Key Metrics to Track

MetricAlert ThresholdWhy
Run success rate< 95%Core reliability
P99 latency> 30sUser experience
Token usage per run> 50KCost control
Guardrail block rate> 10%Possible attack or bad UX
Tool error rate> 5%Integration health
Handoff rate> 50%Triage agent accuracy

Example Dashboard Query (Prometheus)

# Success rate over last hour
sum(rate(agent_run_total{status="completed"}[1h]))
/
sum(rate(agent_run_total[1h]))

# P99 latency
histogram_quantile(0.99, rate(agent_run_duration_seconds_bucket[5m]))

# Cost per run
sum(rate(agent_run_tokens_total[1h])) * 0.000003  # Approximate $/token

Debugging Failed Runs

const result = await Runner.run(agent, { messages })

if (result.status === 'error') {
  // Full trace for debugging
  console.log(JSON.stringify(result.trace, null, 2))

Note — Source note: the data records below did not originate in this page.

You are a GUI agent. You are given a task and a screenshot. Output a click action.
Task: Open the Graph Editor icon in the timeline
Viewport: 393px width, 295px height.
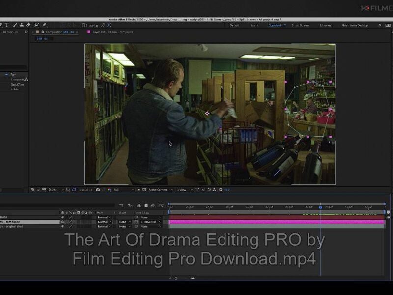[161, 205]

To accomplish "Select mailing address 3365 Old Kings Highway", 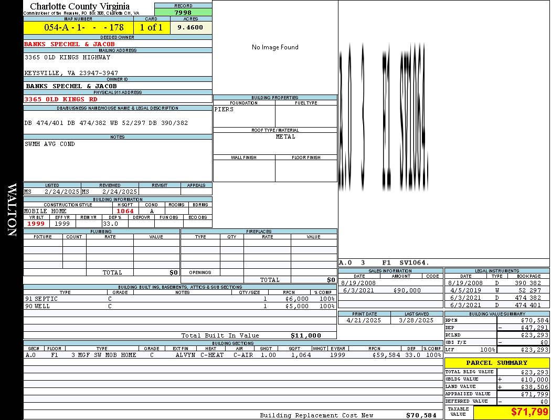I will coord(68,57).
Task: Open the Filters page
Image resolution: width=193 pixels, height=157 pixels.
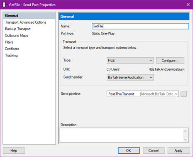Action: click(x=9, y=42)
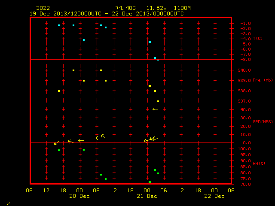
Task: Click the 1100M elevation text
Action: 182,8
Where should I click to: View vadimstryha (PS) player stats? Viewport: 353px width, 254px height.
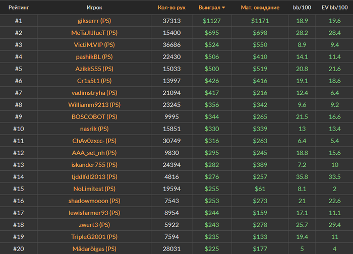coord(94,93)
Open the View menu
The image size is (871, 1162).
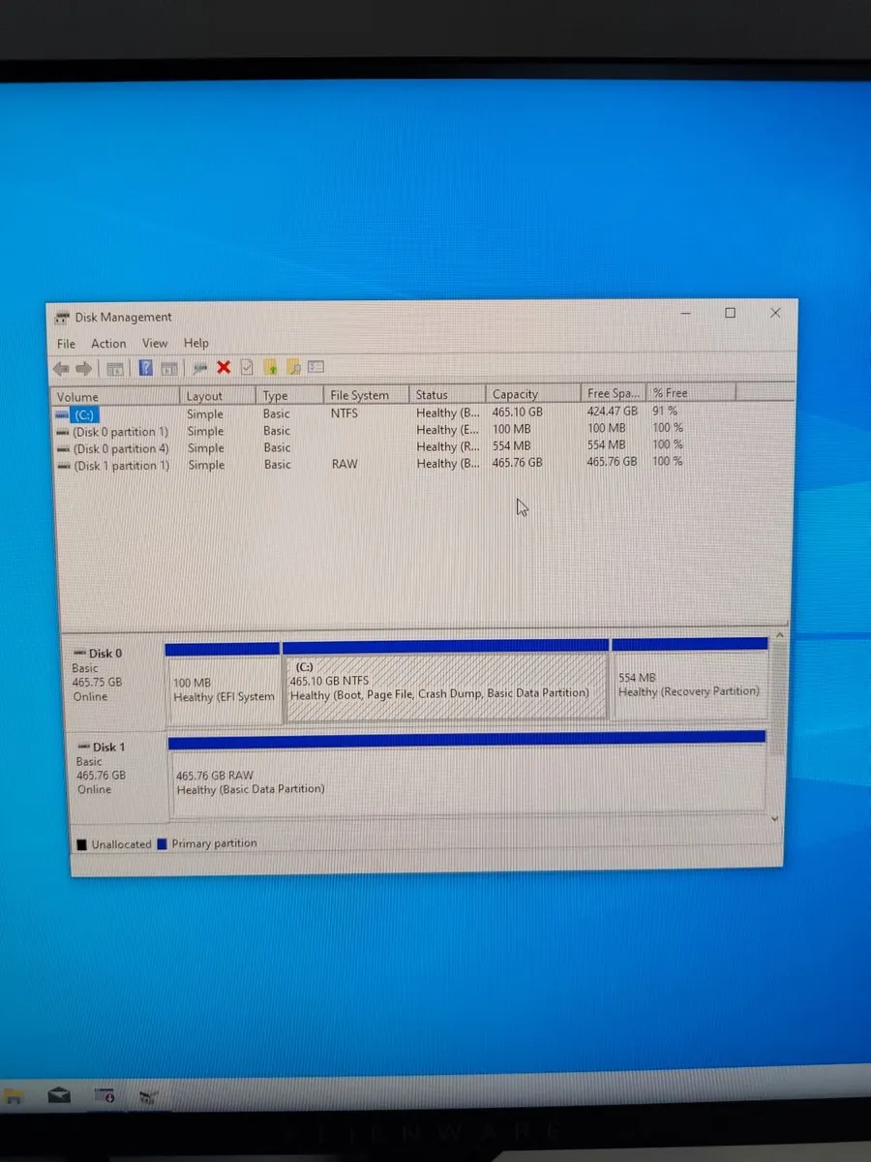point(155,343)
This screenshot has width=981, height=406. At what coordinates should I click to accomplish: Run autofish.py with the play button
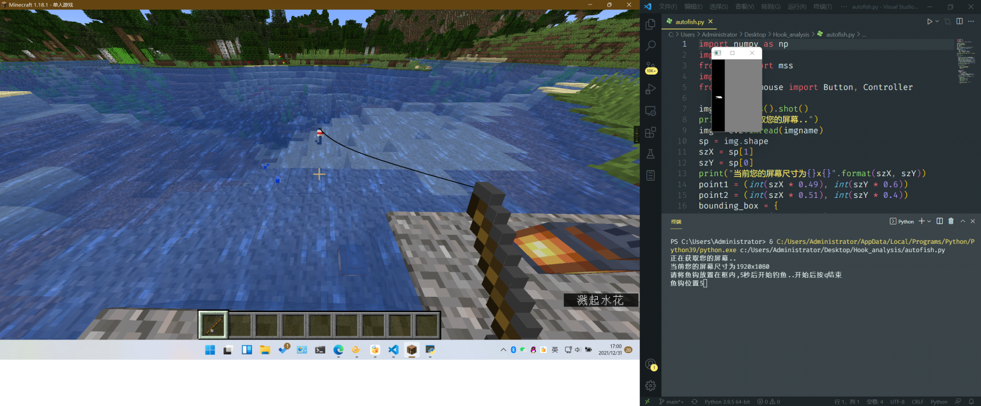click(x=931, y=20)
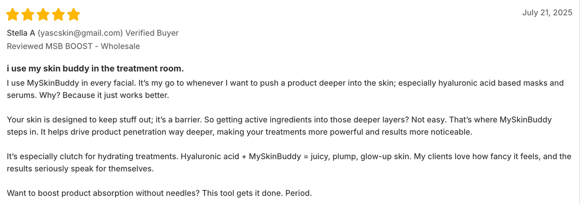Click the sentence "I use MySkinBuddy in every facial"
580x204 pixels.
[x=71, y=83]
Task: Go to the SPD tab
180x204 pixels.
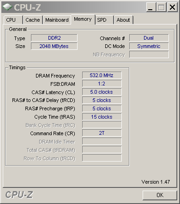Action: (x=104, y=20)
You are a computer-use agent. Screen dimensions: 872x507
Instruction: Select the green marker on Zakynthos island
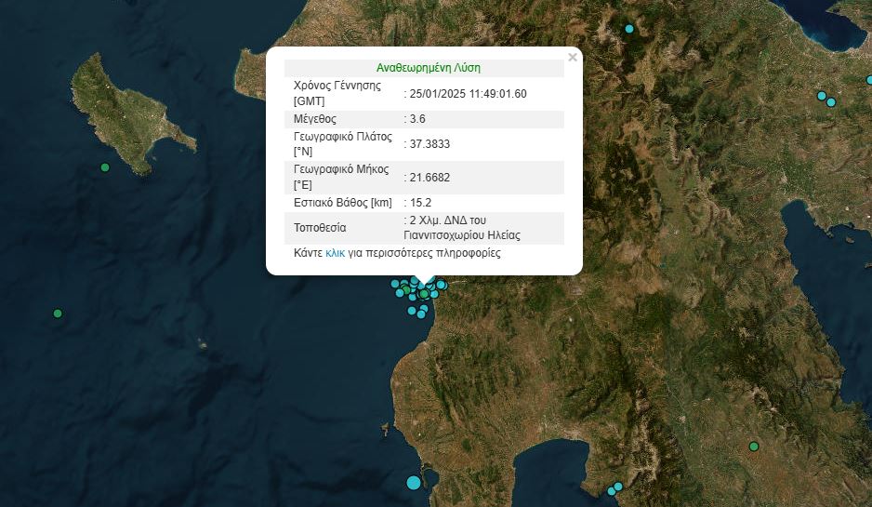pyautogui.click(x=105, y=167)
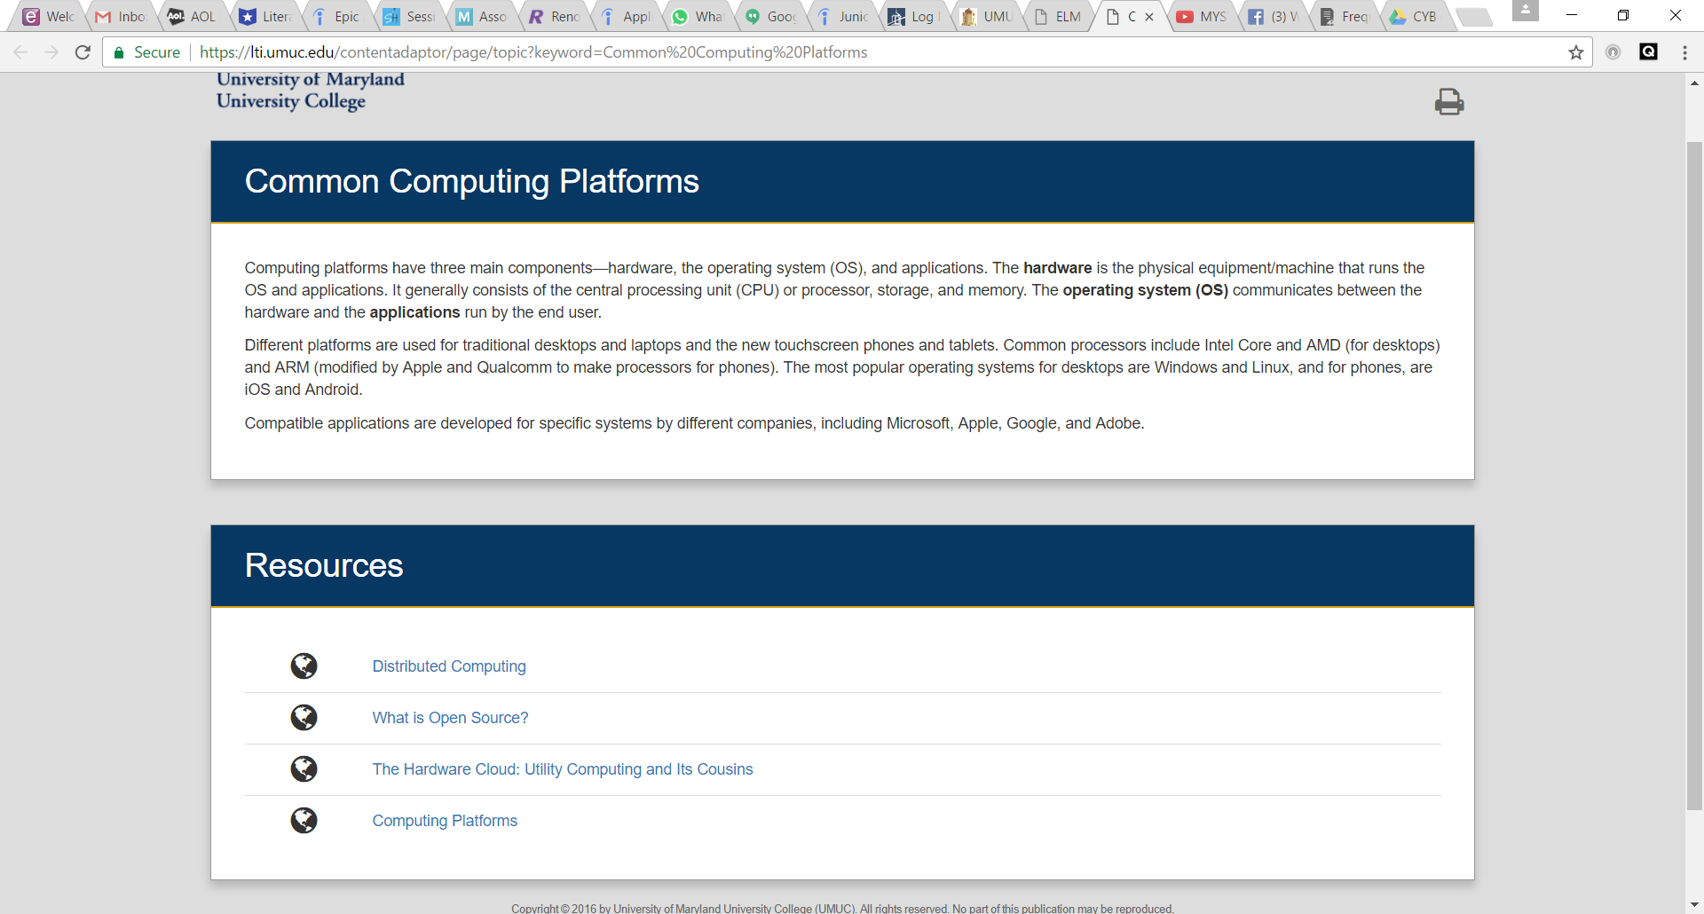
Task: Open the Chrome three-dot menu
Action: [1684, 52]
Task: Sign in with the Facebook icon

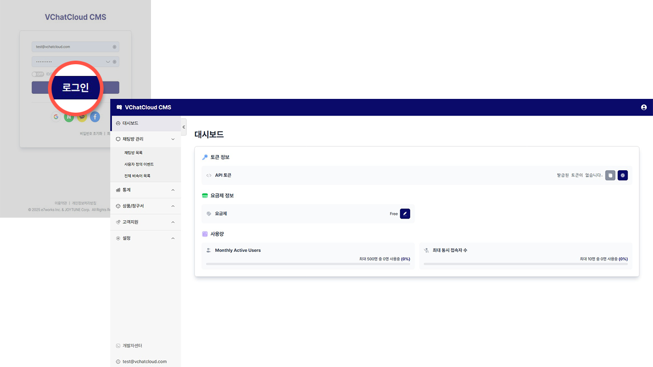Action: 95,117
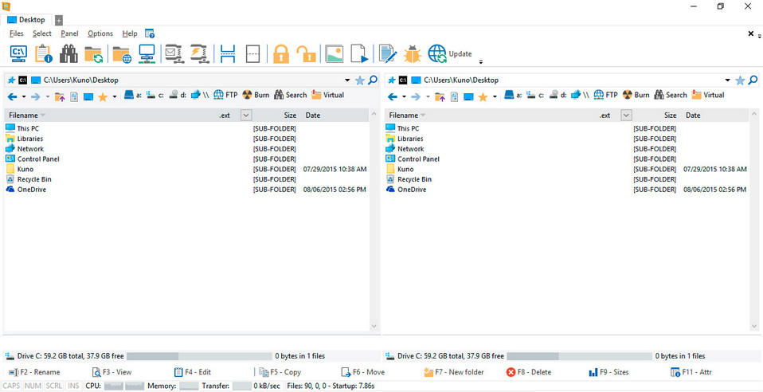This screenshot has width=763, height=392.
Task: Click the Virtual folder icon in right panel
Action: coord(707,96)
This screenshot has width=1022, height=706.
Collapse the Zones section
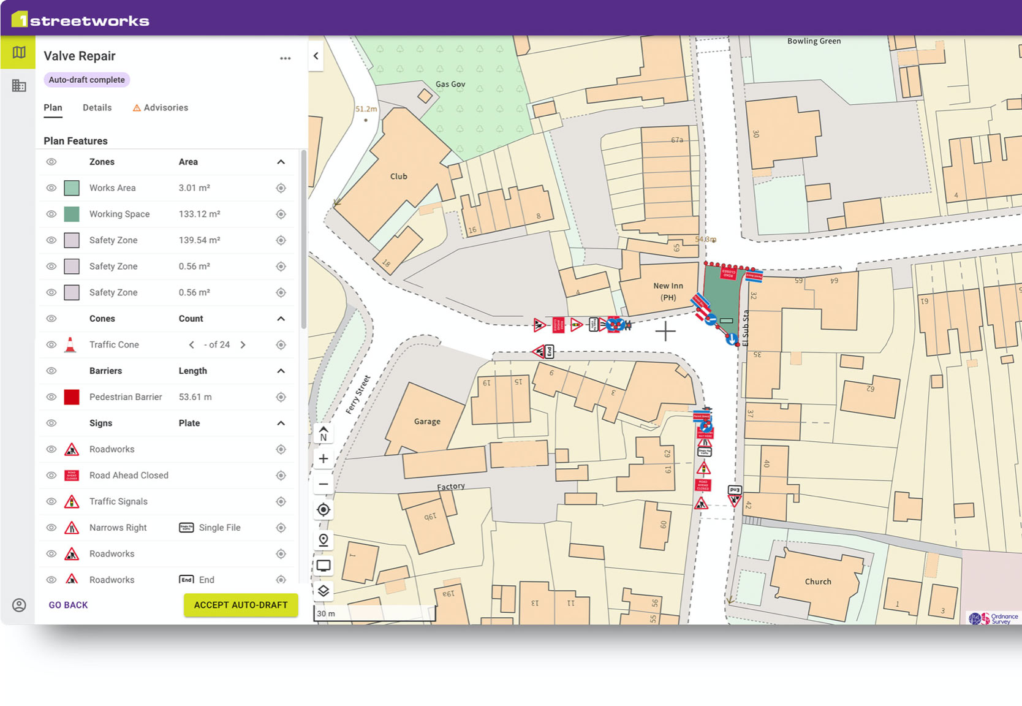point(281,162)
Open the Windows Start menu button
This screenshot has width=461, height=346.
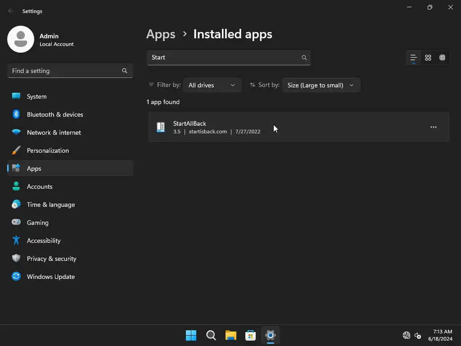191,335
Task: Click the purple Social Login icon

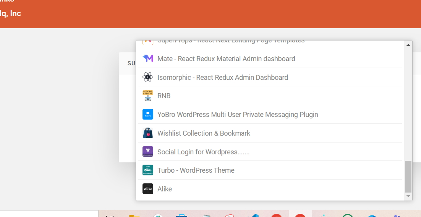Action: (x=147, y=152)
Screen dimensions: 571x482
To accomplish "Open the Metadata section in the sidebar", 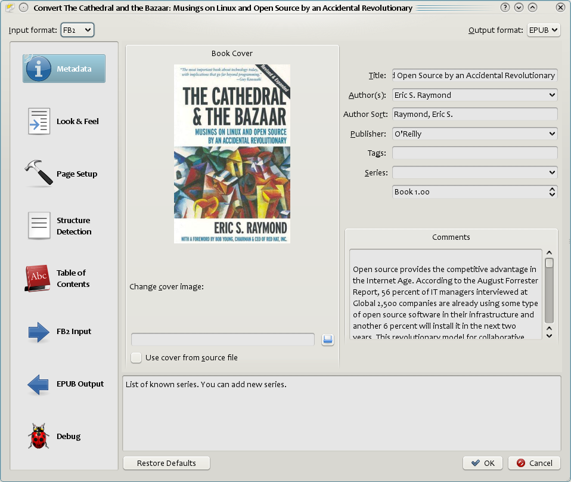I will tap(63, 68).
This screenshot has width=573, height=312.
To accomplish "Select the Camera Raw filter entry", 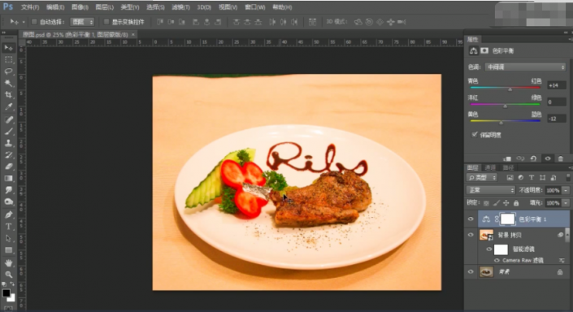I will 523,261.
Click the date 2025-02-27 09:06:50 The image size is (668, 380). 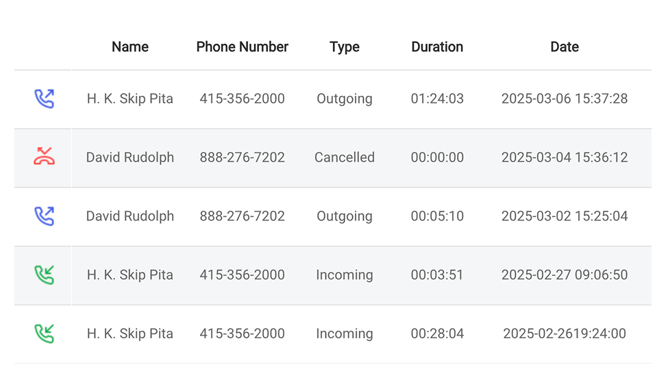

  // What happened step by step
  for (const turn of result.trace.turns) {
    if (turn.type === 'tool_call') {
      console.log(`Tool: ${turn.name}`)
      console.log(`Args: ${JSON.stringify(turn.args)}`)
      console.log(`Result: ${JSON.stringify(turn.result)}`)
      console.log(`Error: ${turn.error}`)
    }
  }
}

Best Practices

  1. Trace everything in production — The cost of tracing is negligible compared to the cost of debugging blind.

  2. Use OpenTelemetry — It's the industry standard. Your traces will integrate with any observability platform.

  3. Alert on anomalies, not just errors — A spike in token usage or a drop in success rate often indicates a problem before errors appear.

  4. Log tool inputs and outputs at debug level — Don't log them in production (privacy, volume), but make them available when debugging.

  5. Track cost per user — Token usage varies dramatically between users. Track per-user to catch abuse and optimize.

  6. Retain traces — Keep traces for at least 30 days. You'll need them when investigating user-reported issues.